Take from the records below each line that holds "checkbox".

Collected data entries
_ _ _
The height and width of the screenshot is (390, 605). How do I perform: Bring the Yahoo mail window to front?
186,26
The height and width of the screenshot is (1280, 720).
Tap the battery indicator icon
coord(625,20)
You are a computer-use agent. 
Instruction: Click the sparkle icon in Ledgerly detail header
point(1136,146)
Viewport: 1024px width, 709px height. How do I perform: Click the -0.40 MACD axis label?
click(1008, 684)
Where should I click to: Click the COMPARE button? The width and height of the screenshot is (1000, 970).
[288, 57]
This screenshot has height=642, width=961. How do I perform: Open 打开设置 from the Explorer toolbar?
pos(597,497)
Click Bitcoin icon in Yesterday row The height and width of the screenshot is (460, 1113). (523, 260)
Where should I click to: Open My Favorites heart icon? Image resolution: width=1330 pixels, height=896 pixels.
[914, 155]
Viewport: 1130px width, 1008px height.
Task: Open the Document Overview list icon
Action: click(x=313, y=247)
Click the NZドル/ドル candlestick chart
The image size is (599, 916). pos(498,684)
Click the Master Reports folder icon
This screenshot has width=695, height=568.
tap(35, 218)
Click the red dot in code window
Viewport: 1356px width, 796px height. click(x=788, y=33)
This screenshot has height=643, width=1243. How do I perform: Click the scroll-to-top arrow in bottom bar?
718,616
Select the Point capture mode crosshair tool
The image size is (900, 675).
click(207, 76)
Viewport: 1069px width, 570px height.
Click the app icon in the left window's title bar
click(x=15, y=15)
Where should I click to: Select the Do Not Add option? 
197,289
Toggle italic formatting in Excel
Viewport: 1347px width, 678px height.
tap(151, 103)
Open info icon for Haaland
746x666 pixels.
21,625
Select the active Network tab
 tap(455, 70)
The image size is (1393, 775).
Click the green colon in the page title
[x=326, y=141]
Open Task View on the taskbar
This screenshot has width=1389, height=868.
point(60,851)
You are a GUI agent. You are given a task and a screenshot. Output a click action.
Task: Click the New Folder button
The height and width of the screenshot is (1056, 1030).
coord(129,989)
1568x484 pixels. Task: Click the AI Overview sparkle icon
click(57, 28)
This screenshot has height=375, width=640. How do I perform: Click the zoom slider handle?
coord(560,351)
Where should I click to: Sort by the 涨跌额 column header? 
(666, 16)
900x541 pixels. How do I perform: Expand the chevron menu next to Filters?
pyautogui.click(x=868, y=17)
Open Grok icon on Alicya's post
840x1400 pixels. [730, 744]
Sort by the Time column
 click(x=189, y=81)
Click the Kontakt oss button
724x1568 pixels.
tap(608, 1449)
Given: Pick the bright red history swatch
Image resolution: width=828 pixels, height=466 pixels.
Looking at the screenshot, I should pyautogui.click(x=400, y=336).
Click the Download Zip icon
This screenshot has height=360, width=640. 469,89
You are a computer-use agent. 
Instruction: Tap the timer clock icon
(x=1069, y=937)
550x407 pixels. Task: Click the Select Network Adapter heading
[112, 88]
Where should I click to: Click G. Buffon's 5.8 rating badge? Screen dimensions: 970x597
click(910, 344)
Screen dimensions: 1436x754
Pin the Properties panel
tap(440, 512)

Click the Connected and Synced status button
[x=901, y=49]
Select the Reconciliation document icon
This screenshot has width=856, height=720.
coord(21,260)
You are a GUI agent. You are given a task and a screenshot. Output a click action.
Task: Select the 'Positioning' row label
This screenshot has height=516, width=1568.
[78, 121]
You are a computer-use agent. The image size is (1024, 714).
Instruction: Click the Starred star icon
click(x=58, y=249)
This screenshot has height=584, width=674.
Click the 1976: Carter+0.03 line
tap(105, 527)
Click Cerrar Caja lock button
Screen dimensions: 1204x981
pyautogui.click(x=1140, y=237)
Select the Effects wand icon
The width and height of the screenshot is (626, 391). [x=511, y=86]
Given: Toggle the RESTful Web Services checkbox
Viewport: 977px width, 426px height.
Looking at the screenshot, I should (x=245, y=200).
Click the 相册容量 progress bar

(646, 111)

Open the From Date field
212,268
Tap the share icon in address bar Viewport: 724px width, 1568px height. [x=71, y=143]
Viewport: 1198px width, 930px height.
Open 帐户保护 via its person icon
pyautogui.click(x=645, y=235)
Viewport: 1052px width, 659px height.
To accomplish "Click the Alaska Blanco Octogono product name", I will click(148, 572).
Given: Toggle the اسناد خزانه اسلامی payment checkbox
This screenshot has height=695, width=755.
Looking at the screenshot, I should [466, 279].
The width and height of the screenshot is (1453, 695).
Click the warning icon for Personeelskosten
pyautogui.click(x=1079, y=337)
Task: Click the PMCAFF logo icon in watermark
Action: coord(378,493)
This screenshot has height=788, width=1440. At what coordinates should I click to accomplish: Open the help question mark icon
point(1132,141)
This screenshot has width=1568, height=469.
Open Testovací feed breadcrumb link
_ _ _
* _Answer to the problem_:
Given: Toggle the RESTful Web Services checkbox
Given: Toggle the اسناد خزانه اسلامی payment checkbox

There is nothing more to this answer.